Written request - Extract every line of the listing below verbatim, leaving out the pictures.

[Interface element records]
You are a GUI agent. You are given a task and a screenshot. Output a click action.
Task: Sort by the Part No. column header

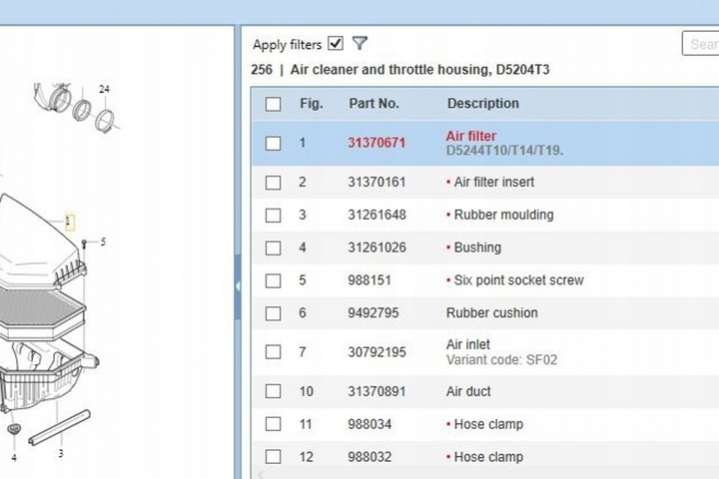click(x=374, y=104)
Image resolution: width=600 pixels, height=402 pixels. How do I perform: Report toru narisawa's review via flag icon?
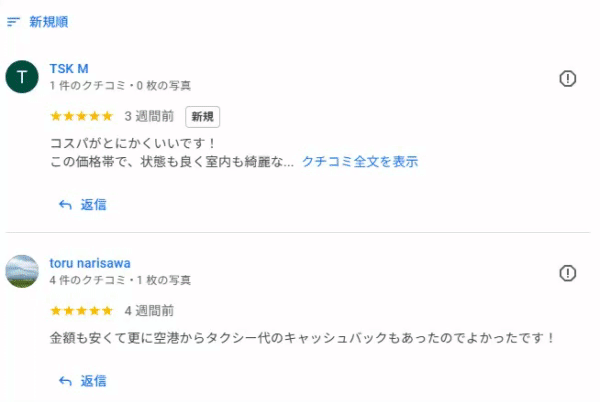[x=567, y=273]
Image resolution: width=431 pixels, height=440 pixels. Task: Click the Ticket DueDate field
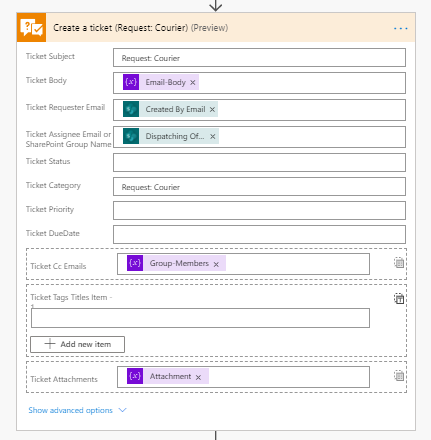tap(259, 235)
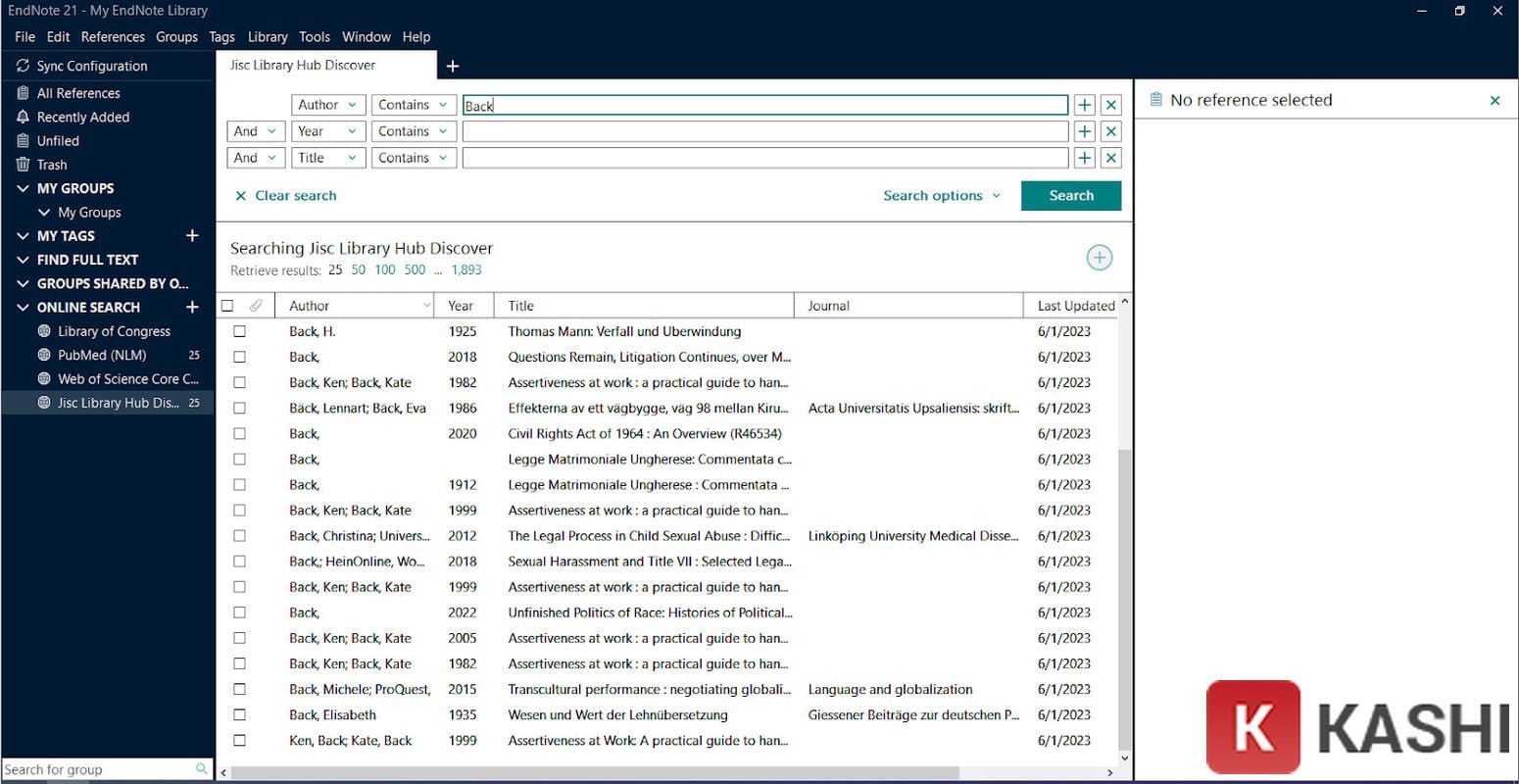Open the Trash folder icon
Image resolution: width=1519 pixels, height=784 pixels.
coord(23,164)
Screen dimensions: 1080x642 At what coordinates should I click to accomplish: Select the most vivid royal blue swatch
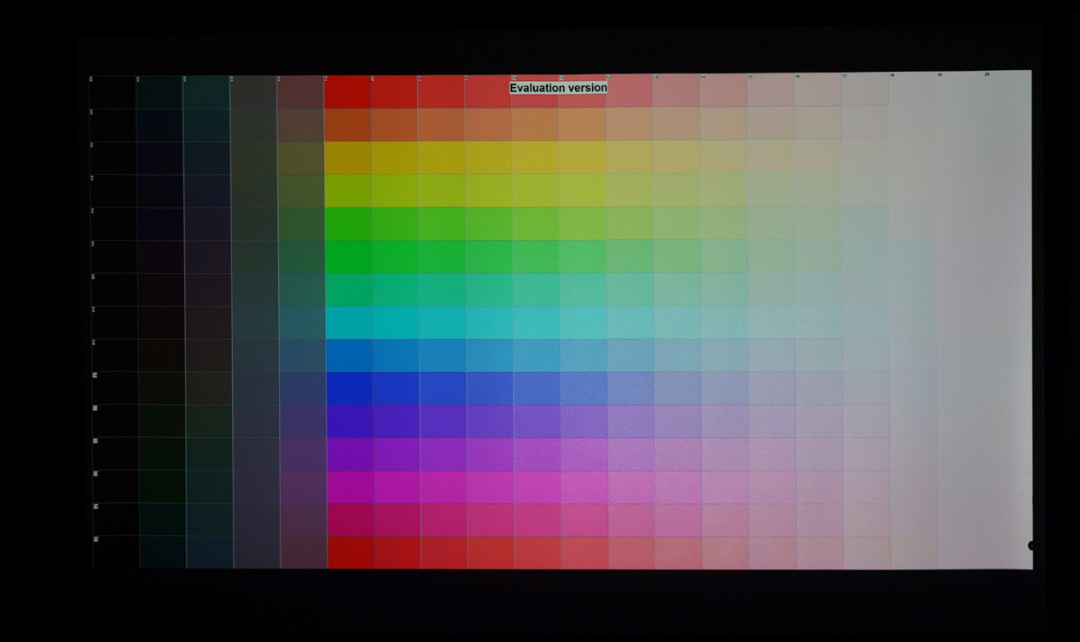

Result of the exercise -
You are a GUI agent. You are given a task and a screenshot. Output a click action.
Task: Sort by the Part No. column header

click(x=374, y=104)
Image resolution: width=600 pixels, height=402 pixels. How do I perform: Report toru narisawa's review via flag icon?
[x=567, y=273]
Image resolution: width=431 pixels, height=440 pixels. Task: Click the Ticket DueDate field
tap(259, 235)
Open the Trash folder icon
Image resolution: width=1519 pixels, height=784 pixels.
coord(23,164)
Screen dimensions: 1080x642 At what coordinates should I click to accomplish: Select the most vivid royal blue swatch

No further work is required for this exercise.